• [AIM OF THE EXERCISE]: The line holding "Where should I click to: Select" and every line after it through the end of the entries below: retype these exactly and nothing more.

*** DATA LISTING ***

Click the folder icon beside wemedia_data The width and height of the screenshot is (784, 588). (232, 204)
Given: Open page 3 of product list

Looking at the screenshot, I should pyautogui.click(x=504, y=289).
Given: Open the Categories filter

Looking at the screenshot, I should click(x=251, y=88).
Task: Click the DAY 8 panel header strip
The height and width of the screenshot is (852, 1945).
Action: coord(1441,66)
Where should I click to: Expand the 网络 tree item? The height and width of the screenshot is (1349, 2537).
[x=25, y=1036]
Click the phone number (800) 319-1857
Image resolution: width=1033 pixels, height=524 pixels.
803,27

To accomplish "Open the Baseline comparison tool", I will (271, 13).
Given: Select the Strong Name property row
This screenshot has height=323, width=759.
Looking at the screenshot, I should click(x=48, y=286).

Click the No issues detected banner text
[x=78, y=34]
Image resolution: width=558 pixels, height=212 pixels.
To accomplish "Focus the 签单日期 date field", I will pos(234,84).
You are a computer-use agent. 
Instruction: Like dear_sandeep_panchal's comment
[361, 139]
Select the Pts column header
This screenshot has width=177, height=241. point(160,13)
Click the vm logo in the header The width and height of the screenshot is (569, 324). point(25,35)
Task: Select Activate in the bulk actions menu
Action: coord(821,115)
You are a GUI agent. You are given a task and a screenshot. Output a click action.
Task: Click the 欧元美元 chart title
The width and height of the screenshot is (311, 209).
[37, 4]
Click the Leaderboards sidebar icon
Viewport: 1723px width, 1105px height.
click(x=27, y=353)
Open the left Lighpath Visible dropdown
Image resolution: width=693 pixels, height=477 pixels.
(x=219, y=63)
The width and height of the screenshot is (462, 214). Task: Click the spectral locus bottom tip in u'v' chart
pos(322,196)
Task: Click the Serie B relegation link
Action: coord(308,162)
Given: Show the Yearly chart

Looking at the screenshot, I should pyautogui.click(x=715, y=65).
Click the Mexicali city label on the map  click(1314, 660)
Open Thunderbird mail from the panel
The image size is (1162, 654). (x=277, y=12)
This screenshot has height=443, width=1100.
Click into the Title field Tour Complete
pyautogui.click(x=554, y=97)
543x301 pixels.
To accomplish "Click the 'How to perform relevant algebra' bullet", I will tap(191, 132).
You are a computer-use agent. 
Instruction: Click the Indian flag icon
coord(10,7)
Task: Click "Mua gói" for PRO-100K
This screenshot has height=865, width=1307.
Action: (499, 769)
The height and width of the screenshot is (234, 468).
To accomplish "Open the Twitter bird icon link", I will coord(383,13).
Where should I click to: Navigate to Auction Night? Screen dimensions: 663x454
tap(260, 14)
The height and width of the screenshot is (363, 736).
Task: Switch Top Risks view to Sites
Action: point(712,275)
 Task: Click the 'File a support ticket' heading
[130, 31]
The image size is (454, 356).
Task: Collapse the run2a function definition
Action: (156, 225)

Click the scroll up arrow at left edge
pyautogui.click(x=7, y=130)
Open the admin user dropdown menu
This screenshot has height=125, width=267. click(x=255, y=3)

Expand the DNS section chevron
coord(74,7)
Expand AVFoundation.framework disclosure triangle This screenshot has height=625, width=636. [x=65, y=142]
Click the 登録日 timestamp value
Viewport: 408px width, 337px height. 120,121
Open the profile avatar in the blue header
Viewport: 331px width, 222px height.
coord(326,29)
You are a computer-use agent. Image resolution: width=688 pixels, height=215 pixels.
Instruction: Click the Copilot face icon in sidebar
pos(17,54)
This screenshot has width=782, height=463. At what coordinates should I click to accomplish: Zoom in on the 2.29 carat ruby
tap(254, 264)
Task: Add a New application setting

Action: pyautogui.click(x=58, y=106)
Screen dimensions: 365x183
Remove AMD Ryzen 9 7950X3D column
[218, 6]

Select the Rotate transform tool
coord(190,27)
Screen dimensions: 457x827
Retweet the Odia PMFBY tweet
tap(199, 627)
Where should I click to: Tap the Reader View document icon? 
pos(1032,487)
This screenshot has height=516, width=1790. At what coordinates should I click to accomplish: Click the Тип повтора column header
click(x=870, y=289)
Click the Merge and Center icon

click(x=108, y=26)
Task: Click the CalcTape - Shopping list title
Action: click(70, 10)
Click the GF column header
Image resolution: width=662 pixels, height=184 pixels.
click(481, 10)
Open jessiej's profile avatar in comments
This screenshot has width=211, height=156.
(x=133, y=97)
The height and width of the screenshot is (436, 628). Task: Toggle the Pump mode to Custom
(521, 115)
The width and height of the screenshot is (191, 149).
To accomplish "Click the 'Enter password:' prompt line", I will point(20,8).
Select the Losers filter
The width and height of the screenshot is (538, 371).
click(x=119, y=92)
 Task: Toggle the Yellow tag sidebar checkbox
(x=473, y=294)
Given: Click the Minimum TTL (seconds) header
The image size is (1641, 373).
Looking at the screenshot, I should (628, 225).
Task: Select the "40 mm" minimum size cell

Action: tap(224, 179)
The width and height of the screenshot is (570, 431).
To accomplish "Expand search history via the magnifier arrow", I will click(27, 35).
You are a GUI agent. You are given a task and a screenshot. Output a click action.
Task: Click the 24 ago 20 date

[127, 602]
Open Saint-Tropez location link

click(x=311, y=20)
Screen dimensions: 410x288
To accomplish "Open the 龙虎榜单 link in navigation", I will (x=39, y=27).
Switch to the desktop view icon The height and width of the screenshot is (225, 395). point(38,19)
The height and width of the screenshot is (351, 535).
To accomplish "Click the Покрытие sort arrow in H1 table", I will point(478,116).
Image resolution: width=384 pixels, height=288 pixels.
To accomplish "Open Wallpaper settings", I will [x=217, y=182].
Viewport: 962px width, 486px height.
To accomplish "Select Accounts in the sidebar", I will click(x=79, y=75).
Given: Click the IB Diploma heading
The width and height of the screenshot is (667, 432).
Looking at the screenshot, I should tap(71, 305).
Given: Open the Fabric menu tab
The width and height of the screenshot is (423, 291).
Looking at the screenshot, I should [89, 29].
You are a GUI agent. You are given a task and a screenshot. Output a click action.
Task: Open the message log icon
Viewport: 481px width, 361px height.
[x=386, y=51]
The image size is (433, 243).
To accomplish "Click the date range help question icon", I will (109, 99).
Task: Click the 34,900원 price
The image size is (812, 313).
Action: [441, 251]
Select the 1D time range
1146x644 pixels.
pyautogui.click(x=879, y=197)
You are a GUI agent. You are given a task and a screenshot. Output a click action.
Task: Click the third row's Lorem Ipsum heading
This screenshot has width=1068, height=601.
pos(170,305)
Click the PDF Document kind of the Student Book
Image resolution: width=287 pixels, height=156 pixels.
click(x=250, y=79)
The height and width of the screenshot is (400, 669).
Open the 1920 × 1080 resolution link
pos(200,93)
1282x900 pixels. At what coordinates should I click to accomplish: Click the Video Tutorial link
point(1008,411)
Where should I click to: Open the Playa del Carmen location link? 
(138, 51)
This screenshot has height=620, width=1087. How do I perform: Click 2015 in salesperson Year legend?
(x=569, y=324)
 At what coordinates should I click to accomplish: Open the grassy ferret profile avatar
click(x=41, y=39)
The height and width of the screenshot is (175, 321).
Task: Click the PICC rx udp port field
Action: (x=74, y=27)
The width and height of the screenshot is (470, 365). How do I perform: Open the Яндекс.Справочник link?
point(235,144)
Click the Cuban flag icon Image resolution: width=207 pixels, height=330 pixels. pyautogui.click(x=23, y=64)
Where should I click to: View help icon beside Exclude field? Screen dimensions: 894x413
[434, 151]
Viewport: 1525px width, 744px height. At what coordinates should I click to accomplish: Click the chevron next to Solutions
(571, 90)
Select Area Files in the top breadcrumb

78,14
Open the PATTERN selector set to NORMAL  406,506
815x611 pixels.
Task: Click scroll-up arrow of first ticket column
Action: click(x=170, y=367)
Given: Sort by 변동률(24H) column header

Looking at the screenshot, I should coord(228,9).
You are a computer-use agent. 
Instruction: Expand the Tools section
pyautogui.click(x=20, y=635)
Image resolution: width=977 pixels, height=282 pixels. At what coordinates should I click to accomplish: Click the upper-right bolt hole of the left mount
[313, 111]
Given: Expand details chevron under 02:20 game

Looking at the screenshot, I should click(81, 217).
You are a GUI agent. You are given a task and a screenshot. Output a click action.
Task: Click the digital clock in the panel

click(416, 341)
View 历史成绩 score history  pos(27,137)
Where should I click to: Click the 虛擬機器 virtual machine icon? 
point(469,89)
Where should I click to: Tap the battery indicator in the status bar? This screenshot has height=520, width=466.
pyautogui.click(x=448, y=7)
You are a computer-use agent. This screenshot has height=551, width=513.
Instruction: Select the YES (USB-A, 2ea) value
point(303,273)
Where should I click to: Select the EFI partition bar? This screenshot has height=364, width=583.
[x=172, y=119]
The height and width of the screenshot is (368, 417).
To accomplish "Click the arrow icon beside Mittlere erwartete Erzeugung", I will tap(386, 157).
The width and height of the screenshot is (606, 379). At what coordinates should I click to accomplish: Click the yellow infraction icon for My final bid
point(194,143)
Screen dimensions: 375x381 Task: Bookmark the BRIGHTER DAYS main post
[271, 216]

*** End of DATA LISTING ***

• [WRITTEN RESPONSE]:
Where should I click to: Select the EFI partition bar? This screenshot has height=364, width=583.
[x=172, y=119]
The height and width of the screenshot is (368, 417).
To accomplish "Click the arrow icon beside Mittlere erwartete Erzeugung", I will tap(386, 157).
The width and height of the screenshot is (606, 379). At what coordinates should I click to accomplish: Click the yellow infraction icon for My final bid
point(194,143)
Screen dimensions: 375x381 Task: Bookmark the BRIGHTER DAYS main post
[271, 216]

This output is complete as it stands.